APPLY WHAT YOU READ.
#1 Can you translate this sentence from the placental malaria excerpt into Spanish: "However, the molecular interactions involved in the observed IRBC sequestration in the rat placenta are not known."?
#2 Can you duplicate, word for word, the part of the placental malaria excerpt starting at "We have previously" and ending at "not been defined."?

DOCUMENT EXCERPT.
%%

We have previously shown that the low sulfated CSPG is the receptor for the adherence of Plasmodium falciparum IRBCs in the placentas of pregnant women and that the sulfate groupclustered regions of the C4S chains are the IRBC-binding sites (7–9). Previous studies have also shown that P. falciparum IRBC binding to C4S involves the participation of both sulfated and nonsulfated disaccharide residues, and a dodecasaccharide motif with two 4-sulfated disaccharides is the minimal structural motif for optimal binding of IRBCs (9–11). Recently, we have defined the role of the key functional groups, including the acetamido and carboxyl groups of C4S for IRBC binding.³ Although the data from these studies offer strategies for developing C4S oligosaccharide-based therapy for placental malaria, animal models for studying the therapeutic potentials of such compounds have not been defined.

In pregnant rats infected with P. berghei, as in the case of human placental malaria, IRBCs and monocytes accumulate in high density in the placenta, causing severe placental pathology (12–14). However, the molecular interactions involved in the observed IRBC sequestration in the rat placenta are not known. As a part of our effort to determine whether pregnant rats can be useful as a model for studying pregnancy-specific malaria, we studied, in detail, the extracellular CSPG of the rat placenta. Interestingly, we found that although the rat placenta synthesizes very low sulfated CSPG, this proteoglycan is totally unrelated to aggrecan, and the sulfate content of the CS chains of rat placental CSPG is much more lower than that of the low sulfated human placental CSPG. The core protein of the rat placental CSPG is SSP, which is expressed in a pregnancy stage-specific manner (15). The expression of similarly low sulfated CS chains both in humans and rats, although the core proteins of CSPGs from these species are entirely different, points to important biological functions for the unusually low sulfated CS chains of placentas. Here, we report the structural characterization and IRBC-binding properties of the rat placental SSP-CSPG.

	EXPERIMENTAL PROCEDURES

TOP ABSTRACT INTRODUCTION EXPERIMENTAL PROCEDURES RESULTS DISCUSSION REFERENCES

 
Materials—Proteus vulgaris chondroitinase ABC, protease-free P. vulgaris chondroitinase ABC (120 units/mg), Arthrobacter aurescens chondroitinase AC II (87 units/mg), and super special grade C6S (shark cartilage) were purchased from Seikagaku America (Falmouth, MA). Bovine tracheal chondroitin sulfate A and Streptococcus species hyaluronic acid were from Calbiochem. Phenylmethylsulfonyl fluoride, N-ethylmaleimide, and benzamidine were from Sigma. TLCK and TPCK were from Roche Applied Science. Sepharose CL-6B, DEAE-Sephacel, and blue dextran were from Amersham Biosciences. Bio-Gel P-6, 4–15% gradient and 15% Tris-HCl polyacrylamide minigels, and protein molecular weight standards for SDS-PAGE were from Bio-Rad. HPLC grade 6 M HCl, trifluoroacetic acid, and micro-BCA protein assay kit were from Pierce. Polystyrene Petri dishes (Falcon 1058) were from BD Biosciences. The rabbit antiserum against SSP was generously provided by Dr. Kunio Shiota (Laboratory of Cellular Biochemistry, University of Tokyo, Tokyo, Japan) (15). Goat anti-rabbit IgG antibodies were from KPL (Gaithersburg, MD).

%%

AVAILABLE DATA.
%%

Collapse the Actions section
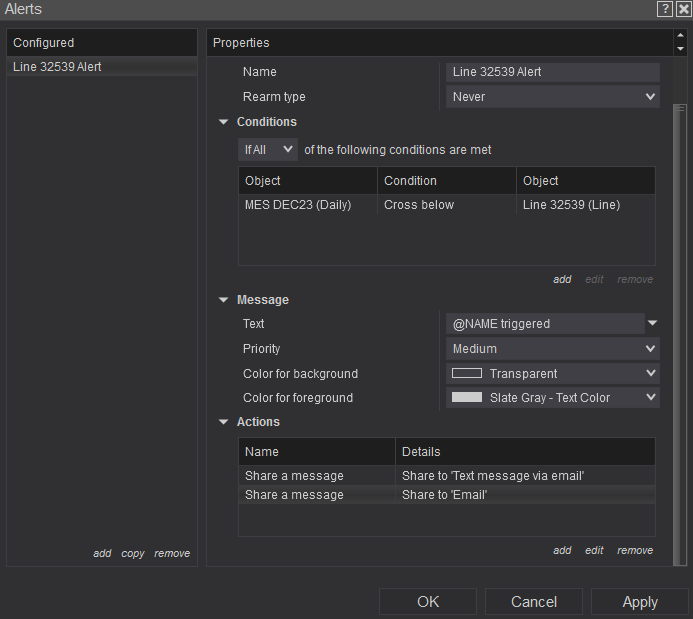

%%

EXERCISE SOLUTIONS.
#1 Sin embargo, no se conocen las interacciones moleculares implicadas en el secuestro de IRBC observado en la placenta de rata.

#2
We have previously shown that the low sulfated CSPG is the receptor for the adherence of Plasmodium falciparum IRBCs in the placentas of pregnant women and that the sulfate groupclustered regions of the C4S chains are the IRBC-binding sites (7–9). Previous studies have also shown that P. falciparum IRBC binding to C4S involves the participation of both sulfated and nonsulfated disaccharide residues, and a dodecasaccharide motif with two 4-sulfated disaccharides is the minimal structural motif for optimal binding of IRBCs (9–11). Recently, we have defined the role of the key functional groups, including the acetamido and carboxyl groups of C4S for IRBC binding.³ Although the data from these studies offer strategies for developing C4S oligosaccharide-based therapy for placental malaria, animal models for studying the therapeutic potentials of such compounds have not been defined.